Sur le fond, c'est bien cette démarche qu'ont adopté les centrales syndicales internationales telles la CISL (Confédération internationale des syndicats libres), la CMT (Confédération mondiale du travail) et la CES (Confédération européenne des syndicats) dans leur déclaration du 10 février 1994 où elles affirment que, si les clauses sociales désignent autant "de principes que l'on s'attend légitimement à voir respectés par les gouvernements de tous les pays, quelque soit leur degré de développement", leur application requiert "une croissance accélérée des pays en développement, par l'éradication du problème de la dette extérieure, l'amélioration du système de fixation du prix des matières premières, et la suppression des obstacles à leurs exportation". Surtout, il importe, afin de promouvoir efficacement le développement des normes fondamentales du travail, de raisonner en termes incitatifs: non pas en sanctionnant les entreprises (et par extension, les pays en voie de développement ne les respectant pas), mais en permettant à celles (et par extension, à ceux) les respectant de bénéficier de traitements de faveur.

La campagne Clean Clothes, réalisée à l'encontre de l'entreprise Triumph illustre très bien les difficultés d'application d'une politique de "pression limitée" - sans appel au boycott des produits, ou au retrait d'un pays: "la campagne Clean Clothes, menée en Suisse par l'Action de Carême, la Déclaration de Berne et Pain pour le prochain, a pour but le respect des droits fondamentaux des travailleurs et travailleuses et l'amélioration de leurs conditions de travail. Jusqu'ici, elle n'a jamais appelé les entreprises du secteur textile à se retirer de tel ou tel pays. Au contraire, Clean Clothes a toujours insisté pour que les marques et distributeurs assument leur responsabilité pour les conditions de travail partout où sont fabriqués leurs articles et s'engagent à les améliorer. Cependant, aujourd'hui, la campagne a décidé de relayer l'appel de la fédération des syndicats birmans en exil (FTUB): Triumph doit cesser dans les plus brefs délais toute production en Birmanie. Cette décision s'explique par le fait qu'au-delà des conditions de travail, la seule présence de Triumph dans ce pays implique un soutien effectif à la junte au pouvoir, responsable de l'oppression de toute la population birmane.
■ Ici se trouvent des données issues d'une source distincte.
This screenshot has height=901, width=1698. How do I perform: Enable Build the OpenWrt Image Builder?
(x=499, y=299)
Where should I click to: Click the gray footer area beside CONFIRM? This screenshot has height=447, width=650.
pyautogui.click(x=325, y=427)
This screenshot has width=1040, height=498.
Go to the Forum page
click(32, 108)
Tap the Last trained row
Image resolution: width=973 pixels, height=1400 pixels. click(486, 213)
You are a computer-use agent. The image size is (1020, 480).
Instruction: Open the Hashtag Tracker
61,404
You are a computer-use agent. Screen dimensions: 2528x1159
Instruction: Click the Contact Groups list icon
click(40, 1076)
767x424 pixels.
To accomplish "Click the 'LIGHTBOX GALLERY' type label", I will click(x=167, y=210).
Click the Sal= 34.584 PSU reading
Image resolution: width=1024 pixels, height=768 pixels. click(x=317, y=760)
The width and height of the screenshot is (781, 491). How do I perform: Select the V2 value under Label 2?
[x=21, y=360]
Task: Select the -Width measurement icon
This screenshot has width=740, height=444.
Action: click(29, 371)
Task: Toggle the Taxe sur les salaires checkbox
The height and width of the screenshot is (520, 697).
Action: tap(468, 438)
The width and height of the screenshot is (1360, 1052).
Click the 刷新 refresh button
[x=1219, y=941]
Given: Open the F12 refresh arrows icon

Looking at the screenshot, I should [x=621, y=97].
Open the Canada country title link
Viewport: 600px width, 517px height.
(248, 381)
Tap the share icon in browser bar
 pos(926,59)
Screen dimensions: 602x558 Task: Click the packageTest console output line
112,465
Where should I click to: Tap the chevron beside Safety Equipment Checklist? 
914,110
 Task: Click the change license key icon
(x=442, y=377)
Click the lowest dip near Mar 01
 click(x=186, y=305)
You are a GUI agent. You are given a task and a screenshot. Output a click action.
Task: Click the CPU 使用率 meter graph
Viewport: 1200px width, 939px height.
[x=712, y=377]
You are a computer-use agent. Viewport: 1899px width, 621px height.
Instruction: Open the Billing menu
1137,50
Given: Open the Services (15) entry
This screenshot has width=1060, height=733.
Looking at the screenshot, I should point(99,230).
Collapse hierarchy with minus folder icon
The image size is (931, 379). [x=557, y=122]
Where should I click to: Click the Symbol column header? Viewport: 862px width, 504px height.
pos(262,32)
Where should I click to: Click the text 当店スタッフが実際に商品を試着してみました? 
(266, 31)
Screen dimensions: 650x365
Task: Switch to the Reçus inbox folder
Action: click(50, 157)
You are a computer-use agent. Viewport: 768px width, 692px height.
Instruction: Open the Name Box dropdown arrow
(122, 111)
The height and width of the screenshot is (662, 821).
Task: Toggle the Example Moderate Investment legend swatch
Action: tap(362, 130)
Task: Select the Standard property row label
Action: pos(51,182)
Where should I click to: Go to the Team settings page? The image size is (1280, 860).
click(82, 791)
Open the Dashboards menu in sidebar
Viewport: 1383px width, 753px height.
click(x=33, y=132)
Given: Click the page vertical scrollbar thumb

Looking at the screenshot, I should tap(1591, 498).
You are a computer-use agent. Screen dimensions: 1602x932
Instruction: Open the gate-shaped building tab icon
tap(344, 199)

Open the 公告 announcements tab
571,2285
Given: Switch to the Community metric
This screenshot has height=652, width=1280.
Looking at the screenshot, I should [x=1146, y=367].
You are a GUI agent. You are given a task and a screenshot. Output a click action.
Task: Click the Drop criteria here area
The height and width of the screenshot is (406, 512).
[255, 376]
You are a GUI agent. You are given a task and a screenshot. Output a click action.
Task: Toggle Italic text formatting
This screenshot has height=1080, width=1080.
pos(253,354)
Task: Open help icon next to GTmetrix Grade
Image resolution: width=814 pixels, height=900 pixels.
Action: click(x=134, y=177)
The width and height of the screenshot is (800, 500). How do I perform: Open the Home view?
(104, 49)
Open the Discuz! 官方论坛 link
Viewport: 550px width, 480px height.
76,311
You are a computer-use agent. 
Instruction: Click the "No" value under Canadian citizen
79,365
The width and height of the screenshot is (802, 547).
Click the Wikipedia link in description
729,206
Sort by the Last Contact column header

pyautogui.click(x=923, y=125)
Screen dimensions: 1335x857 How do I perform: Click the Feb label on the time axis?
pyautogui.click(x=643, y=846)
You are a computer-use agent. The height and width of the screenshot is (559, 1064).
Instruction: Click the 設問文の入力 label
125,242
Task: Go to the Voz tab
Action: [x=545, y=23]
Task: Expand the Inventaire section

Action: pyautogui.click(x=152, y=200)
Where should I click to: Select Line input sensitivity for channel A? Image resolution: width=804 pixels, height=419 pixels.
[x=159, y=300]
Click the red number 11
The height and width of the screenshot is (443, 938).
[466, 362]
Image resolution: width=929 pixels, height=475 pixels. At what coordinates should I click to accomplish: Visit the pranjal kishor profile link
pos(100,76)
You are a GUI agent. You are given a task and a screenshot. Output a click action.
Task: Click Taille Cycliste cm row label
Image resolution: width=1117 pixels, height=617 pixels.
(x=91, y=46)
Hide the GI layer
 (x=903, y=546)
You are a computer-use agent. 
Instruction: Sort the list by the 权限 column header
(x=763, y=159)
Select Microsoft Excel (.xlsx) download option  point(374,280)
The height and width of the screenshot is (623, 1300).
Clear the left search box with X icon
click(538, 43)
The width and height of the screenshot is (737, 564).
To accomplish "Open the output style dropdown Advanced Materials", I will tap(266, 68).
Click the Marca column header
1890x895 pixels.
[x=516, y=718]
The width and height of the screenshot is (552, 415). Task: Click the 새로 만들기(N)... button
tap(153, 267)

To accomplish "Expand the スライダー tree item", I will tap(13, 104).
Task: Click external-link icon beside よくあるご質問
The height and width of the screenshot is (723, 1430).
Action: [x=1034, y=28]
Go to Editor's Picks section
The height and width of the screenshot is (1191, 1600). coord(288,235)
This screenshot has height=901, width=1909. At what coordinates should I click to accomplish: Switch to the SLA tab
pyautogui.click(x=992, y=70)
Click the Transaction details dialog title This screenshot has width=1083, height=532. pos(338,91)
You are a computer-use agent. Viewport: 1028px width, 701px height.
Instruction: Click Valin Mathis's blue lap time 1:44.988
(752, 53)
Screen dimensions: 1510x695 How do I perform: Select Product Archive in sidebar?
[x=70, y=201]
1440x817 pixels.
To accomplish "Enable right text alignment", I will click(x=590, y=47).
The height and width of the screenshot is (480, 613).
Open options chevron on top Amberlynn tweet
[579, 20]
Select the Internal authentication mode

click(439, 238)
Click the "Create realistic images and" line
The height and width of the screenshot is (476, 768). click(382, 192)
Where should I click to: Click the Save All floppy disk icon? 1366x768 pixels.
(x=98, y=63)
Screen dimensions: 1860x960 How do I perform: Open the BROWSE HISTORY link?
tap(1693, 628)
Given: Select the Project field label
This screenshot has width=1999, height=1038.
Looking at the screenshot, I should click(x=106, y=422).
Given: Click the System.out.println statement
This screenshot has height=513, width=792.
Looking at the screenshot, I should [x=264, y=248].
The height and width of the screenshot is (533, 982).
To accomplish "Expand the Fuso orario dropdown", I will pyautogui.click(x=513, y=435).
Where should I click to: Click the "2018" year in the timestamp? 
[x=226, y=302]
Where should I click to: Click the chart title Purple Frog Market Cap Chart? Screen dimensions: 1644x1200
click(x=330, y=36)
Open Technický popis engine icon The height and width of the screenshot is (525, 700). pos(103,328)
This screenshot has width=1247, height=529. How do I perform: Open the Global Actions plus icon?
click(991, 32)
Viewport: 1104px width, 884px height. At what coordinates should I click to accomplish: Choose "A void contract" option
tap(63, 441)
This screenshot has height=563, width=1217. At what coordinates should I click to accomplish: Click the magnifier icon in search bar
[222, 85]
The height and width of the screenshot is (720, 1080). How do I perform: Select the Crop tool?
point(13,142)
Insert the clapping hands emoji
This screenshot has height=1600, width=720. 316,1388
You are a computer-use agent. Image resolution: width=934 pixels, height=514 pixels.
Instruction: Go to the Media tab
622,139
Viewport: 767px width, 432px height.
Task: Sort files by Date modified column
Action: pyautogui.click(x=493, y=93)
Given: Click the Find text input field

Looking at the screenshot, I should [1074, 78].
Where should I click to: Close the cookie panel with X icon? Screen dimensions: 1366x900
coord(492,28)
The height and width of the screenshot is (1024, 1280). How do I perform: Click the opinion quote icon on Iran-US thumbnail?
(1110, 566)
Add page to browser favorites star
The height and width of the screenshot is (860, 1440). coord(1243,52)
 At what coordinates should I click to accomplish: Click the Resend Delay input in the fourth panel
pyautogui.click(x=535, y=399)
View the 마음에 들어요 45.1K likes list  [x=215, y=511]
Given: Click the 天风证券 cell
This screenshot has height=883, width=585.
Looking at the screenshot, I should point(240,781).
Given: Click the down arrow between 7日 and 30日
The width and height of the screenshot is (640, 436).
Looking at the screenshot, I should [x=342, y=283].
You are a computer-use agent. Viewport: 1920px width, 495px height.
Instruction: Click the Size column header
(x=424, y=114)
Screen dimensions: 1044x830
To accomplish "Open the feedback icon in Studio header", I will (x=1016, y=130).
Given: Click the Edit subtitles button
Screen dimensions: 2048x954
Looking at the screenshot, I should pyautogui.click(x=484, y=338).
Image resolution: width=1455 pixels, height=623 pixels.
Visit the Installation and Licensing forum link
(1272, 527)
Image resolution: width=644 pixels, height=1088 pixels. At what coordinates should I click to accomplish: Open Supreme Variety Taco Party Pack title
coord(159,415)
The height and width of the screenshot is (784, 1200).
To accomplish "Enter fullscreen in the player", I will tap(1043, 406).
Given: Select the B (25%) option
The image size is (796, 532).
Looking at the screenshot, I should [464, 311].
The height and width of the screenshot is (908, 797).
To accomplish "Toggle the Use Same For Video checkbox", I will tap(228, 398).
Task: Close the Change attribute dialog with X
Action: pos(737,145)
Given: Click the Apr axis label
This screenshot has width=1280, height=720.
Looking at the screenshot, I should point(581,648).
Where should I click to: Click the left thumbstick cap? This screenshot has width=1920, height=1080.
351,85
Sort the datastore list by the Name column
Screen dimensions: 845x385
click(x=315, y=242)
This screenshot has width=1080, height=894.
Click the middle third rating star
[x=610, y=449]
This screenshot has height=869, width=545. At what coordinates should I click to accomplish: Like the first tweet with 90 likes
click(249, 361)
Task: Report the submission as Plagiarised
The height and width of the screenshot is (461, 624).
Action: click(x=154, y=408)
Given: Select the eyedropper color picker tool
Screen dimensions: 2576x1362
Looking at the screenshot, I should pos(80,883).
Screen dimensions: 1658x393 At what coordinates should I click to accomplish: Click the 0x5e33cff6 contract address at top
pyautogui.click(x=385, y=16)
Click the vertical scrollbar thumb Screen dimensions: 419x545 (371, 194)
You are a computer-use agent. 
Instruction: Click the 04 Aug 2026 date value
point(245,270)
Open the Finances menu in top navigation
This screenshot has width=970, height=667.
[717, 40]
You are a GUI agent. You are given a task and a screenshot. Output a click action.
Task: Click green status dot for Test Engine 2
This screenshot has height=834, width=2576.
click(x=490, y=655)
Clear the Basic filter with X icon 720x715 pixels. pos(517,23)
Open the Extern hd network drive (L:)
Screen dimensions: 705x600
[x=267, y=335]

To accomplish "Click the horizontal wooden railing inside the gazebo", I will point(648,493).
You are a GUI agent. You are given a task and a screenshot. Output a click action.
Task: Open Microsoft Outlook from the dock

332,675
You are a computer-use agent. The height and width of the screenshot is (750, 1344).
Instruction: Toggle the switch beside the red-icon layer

La campagne Clean Clothes appelle donc les consommatrices et consommateurs à écrire massivement à la direction de Triumph pour que l'entreprise se retire de Birmanie". Ce qu'elle a finalement consenti en 2002...

3.2. Second cas pratique: les politiques managériales

Alors que le premier cas traité correspond à un problème factuel très particulier - quoique exemplaire des difficultés que l'on peut rencontrer dans la fixation de normes du travail à visée universelle -, le second cas pratique abordé est de plus grande généralité, s'agissant de questionner plus largement la place des traditions philosophiques et des religions dans la définition des politiques managériales.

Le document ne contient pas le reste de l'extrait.